[Records in a dataset]
[start]

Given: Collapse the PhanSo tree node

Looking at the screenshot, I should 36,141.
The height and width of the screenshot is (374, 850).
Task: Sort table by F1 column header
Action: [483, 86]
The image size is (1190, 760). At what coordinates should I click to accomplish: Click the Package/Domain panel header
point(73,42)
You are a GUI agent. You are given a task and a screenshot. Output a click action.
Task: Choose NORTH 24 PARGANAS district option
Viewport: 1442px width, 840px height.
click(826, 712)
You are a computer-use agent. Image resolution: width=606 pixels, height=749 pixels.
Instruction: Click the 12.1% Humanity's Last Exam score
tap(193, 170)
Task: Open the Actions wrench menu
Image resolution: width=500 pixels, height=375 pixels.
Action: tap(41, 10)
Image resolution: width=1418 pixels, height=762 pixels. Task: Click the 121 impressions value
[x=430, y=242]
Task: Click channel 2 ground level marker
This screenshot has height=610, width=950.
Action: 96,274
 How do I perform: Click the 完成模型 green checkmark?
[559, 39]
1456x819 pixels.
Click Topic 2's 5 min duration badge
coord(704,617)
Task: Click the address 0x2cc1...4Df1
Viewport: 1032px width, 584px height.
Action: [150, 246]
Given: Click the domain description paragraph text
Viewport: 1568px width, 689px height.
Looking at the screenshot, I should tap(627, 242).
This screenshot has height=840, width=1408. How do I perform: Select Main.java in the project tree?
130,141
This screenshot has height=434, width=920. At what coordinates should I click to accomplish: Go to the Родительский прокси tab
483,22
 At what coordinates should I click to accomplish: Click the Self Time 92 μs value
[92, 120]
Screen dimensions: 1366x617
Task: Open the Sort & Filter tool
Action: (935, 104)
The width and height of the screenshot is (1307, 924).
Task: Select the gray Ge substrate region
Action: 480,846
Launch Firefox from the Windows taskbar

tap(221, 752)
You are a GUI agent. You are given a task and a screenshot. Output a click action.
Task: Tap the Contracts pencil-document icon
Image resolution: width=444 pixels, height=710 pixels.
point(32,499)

[end]

• **SET PROBLEM**
Pull out every item above and reproduce each one verbatim, with no changes.

• **EXERCISE OUTPUT**
Given: Collapse the PhanSo tree node

Looking at the screenshot, I should 36,141.
The height and width of the screenshot is (374, 850).
Task: Sort table by F1 column header
Action: [483, 86]
The image size is (1190, 760). At what coordinates should I click to accomplish: Click the Package/Domain panel header
point(73,42)
You are a GUI agent. You are given a task and a screenshot. Output a click action.
Task: Choose NORTH 24 PARGANAS district option
Viewport: 1442px width, 840px height.
click(826, 712)
You are a computer-use agent. Image resolution: width=606 pixels, height=749 pixels.
Instruction: Click the 12.1% Humanity's Last Exam score
tap(193, 170)
Task: Open the Actions wrench menu
Image resolution: width=500 pixels, height=375 pixels.
Action: tap(41, 10)
Image resolution: width=1418 pixels, height=762 pixels. Task: Click the 121 impressions value
[x=430, y=242]
Task: Click channel 2 ground level marker
This screenshot has height=610, width=950.
Action: 96,274
 How do I perform: Click the 完成模型 green checkmark?
[559, 39]
1456x819 pixels.
Click Topic 2's 5 min duration badge
coord(704,617)
Task: Click the address 0x2cc1...4Df1
Viewport: 1032px width, 584px height.
Action: [150, 246]
Given: Click the domain description paragraph text
Viewport: 1568px width, 689px height.
Looking at the screenshot, I should tap(627, 242).
This screenshot has height=840, width=1408. How do I perform: Select Main.java in the project tree?
130,141
This screenshot has height=434, width=920. At what coordinates should I click to accomplish: Go to the Родительский прокси tab
483,22
 At what coordinates should I click to accomplish: Click the Self Time 92 μs value
[92, 120]
Screen dimensions: 1366x617
Task: Open the Sort & Filter tool
Action: (935, 104)
The width and height of the screenshot is (1307, 924).
Task: Select the gray Ge substrate region
Action: 480,846
Launch Firefox from the Windows taskbar

tap(221, 752)
You are a GUI agent. You are given a task and a screenshot. Output a click action.
Task: Tap the Contracts pencil-document icon
Image resolution: width=444 pixels, height=710 pixels.
point(32,499)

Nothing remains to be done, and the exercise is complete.